Developers and builders will have to wait a while longer to get their hands on the scrumptious 344 acres of farmland that sit across the bay from Ocean City, Md.'s only Atlantic resort; that is, if they get it at all.
They had been eyeing the three-parcel package with frontage on both the Assawoman Bay and the St. Martins River long before the three churches that owned the properties decided to sell last year. But at the last minute, a mystery bidder appeared at the late April auction and literally snatched it from under them.
Not much is known about the winner, who agreed to pay $8.7 million or almost $25,500 per acre. But auctioneer Doug Marshall of the Marshall Auction-Marketing Co., in Salisbury, Md., says she told him that she read about the event only the day before while visiting Washington, D.C., and it was her destiny to own it.
The woman was later identified as Lillian Rios of New York City and McLean, Va. She and her unidentified husband are said to be developers of residential real estate, but she will not talk to reporters and a search under name at www.google.com found no easily identifiable listings.
“When people are dropping $5 or $10 million, they don't want to see their names in print,” says Marshall, making good on his promise not to reveal anything about the lady in the bright red dress. “She made me sign an affidavit. This is a third-generation auction company, and I'm a straight-shooter.”
However, Marshall did say that whatever the new owners have in mind will be “a long-term proposition.” The property “has critical areas all over it, just like any property on the water has,” the auctioneer says. “So it is going to take some imagination to develop it.”
If the acreage's future is anything like its past, what comes next will at least be colorful. John G. Townsend Jr., a former governor and a two-term U.S. senator from Delaware, who was born in Bishopville, Md., originally owned most of the land and raised chickens and strawberries on the farm. He left the land to his son, an avid outdoorsman who fished and hunted with the likes of Ernest Hemingway and Joe DiMaggio.

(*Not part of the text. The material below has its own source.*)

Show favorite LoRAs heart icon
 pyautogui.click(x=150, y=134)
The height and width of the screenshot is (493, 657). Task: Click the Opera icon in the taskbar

When John III died in 1966, he left some 300 acres to three local churches, with the condition that it be farmed for life by a family friend. His wife, Daisy, disputed the will, and one of the churches gave back about 50 acres. But the other two churches took their chances in court, which eventually ruled in their favor.
Townsend's farmer-friend passed away in 2005, and the churches, after consulting with a local, retired surveyor, hired Marshall, who knew they had something special and showered the local and national media with ads. “This is a world-class property. There's no question about it,” he says.
But since the largest of the three pieces had only a 15-foot ingress and egress right-of-way across a boat storage facility, the auctioneer had to convince the churches to spend $400,000 to buy an adjacent six-acre lot. “The churches had no choice,” he says. “Otherwise the original piece was not accessible, and it would have killed us.”